(Supplied material):
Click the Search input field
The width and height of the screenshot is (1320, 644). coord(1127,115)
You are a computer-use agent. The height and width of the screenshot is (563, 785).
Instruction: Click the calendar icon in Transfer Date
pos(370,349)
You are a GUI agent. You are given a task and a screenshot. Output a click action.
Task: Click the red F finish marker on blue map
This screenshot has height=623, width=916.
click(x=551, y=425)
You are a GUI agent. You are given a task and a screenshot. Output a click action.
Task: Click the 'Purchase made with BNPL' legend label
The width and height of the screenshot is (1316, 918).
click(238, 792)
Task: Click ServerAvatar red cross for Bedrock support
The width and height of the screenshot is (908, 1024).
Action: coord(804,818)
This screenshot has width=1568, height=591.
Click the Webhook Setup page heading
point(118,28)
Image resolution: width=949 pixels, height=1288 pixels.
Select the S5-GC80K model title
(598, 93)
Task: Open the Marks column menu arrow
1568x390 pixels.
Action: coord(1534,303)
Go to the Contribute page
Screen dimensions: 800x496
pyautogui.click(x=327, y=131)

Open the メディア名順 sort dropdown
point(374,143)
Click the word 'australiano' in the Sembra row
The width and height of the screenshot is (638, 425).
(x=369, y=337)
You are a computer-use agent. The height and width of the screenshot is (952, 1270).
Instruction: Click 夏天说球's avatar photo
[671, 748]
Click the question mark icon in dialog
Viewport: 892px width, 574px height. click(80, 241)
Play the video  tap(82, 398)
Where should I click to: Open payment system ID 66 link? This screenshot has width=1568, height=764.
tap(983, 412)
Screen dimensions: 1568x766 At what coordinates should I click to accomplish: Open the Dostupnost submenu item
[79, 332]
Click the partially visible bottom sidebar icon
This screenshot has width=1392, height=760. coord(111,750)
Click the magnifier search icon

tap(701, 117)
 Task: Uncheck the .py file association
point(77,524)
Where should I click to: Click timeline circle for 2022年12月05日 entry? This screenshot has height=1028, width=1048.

(What is needed): Copy all of the entries above word for word, keeping every line and its order unchanged.

(Output):
Click the Search input field
The width and height of the screenshot is (1320, 644). coord(1127,115)
You are a computer-use agent. The height and width of the screenshot is (563, 785).
Instruction: Click the calendar icon in Transfer Date
pos(370,349)
You are a GUI agent. You are given a task and a screenshot. Output a click action.
Task: Click the red F finish marker on blue map
This screenshot has height=623, width=916.
click(x=551, y=425)
You are a GUI agent. You are given a task and a screenshot. Output a click action.
Task: Click the 'Purchase made with BNPL' legend label
The width and height of the screenshot is (1316, 918).
click(238, 792)
Task: Click ServerAvatar red cross for Bedrock support
The width and height of the screenshot is (908, 1024).
Action: coord(804,818)
This screenshot has width=1568, height=591.
Click the Webhook Setup page heading
point(118,28)
Image resolution: width=949 pixels, height=1288 pixels.
Select the S5-GC80K model title
(598, 93)
Task: Open the Marks column menu arrow
1568x390 pixels.
Action: coord(1534,303)
Go to the Contribute page
Screen dimensions: 800x496
pyautogui.click(x=327, y=131)

Open the メディア名順 sort dropdown
point(374,143)
Click the word 'australiano' in the Sembra row
The width and height of the screenshot is (638, 425).
(x=369, y=337)
You are a computer-use agent. The height and width of the screenshot is (952, 1270).
Instruction: Click 夏天说球's avatar photo
[671, 748]
Click the question mark icon in dialog
Viewport: 892px width, 574px height. click(80, 241)
Play the video  tap(82, 398)
Where should I click to: Open payment system ID 66 link? This screenshot has width=1568, height=764.
tap(983, 412)
Screen dimensions: 1568x766 At what coordinates should I click to accomplish: Open the Dostupnost submenu item
[79, 332]
Click the partially visible bottom sidebar icon
This screenshot has width=1392, height=760. coord(111,750)
Click the magnifier search icon

tap(701, 117)
 Task: Uncheck the .py file association
point(77,524)
Where should I click to: Click timeline circle for 2022年12月05日 entry? This screenshot has height=1028, width=1048.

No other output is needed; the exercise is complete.